South African Americans are Americans who have full or partial ancestry from South Africa. As of 2012, there were approximately 80,000 people born in South Africa who were living in the United States (according to the OECD). As of 2019, there were approximately 85,000 people born in South Africa who were living in the United States.

Demography 
The majority of overseas South Africans live in the United Kingdom, Australia and New Zealand, countries with similar cultural and linguistic heritage to many South Africans, as well as similar climates and latitude positioning. There were also a large number of South African immigrants that went to the US. Many White South Africans, both before and after the end of apartheid, emigrated to Midwestern states such as Minnesota and Illinois. Atlanta, Georgia, has a large population of South African Jews. Also, a number of South Africans live in New York City and Mid-Atlantic states such as Maryland. Most South African immigrants in the US are White people of European origin. Of the 82,000 South Africans that were living in this country between 2008 and 2009, about 11,000 of them were Black South Africans. In the 2000 Census, 509 South African Americans reported their ethnic origins as Zulu.
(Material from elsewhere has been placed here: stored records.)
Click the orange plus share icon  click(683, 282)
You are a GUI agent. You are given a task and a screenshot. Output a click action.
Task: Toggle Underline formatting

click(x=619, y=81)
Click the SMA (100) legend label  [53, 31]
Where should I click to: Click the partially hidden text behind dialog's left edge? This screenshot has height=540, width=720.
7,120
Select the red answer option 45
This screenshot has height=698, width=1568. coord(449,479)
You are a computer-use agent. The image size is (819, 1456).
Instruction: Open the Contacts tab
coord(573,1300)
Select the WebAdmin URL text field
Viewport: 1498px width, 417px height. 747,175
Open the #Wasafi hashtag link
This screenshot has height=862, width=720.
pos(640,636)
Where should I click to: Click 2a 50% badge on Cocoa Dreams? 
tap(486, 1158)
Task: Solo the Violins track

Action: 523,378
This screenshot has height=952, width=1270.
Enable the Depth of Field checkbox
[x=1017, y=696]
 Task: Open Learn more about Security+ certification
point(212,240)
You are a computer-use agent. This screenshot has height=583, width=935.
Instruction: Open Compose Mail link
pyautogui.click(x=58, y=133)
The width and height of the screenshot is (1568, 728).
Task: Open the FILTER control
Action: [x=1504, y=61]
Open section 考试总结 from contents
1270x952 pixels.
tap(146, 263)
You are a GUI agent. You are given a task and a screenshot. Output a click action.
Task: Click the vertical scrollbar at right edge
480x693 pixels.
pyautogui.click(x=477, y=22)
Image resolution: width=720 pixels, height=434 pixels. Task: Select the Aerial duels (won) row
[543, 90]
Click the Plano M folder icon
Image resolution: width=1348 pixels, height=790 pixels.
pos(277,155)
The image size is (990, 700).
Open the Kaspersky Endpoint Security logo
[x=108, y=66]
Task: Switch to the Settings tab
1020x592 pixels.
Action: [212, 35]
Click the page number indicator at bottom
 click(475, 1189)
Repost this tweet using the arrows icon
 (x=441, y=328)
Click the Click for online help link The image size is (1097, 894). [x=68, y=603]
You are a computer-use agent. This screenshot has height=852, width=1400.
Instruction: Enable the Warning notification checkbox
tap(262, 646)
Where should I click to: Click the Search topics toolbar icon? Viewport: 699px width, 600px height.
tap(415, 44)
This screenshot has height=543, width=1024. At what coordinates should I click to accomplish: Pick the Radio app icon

The majority of these immigrants are English speaking, with a moderate proportion of these being South African Jews. In the US, South Africans in general—both white and black—live in the US individually, rather than in communities of South African Americans. One area with many South Africans in the US is San Diego, California, while smaller populations reside elsewhere in the Western United States, including the Pacific Northwest.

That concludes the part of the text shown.